● HOW TO COMPLETE THIS TASK
Identify every line in the records below that contains the word "accomplish", and reproduce each one.

Data records
━━━━━━━━━━━━━━━━

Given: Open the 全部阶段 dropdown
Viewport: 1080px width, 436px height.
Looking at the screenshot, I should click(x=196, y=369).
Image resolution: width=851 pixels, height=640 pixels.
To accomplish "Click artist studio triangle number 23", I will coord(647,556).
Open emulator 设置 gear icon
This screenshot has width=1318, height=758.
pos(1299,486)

━━━━━━━━━━━━━━━━

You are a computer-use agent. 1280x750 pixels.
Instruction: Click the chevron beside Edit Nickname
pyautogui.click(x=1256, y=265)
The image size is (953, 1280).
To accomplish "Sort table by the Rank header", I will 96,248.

━━━━━━━━━━━━━━━━

● TASK ANSWER
To accomplish "Click artist studio triangle number 23", I will coord(647,556).
To accomplish "Sort table by the Rank header", I will 96,248.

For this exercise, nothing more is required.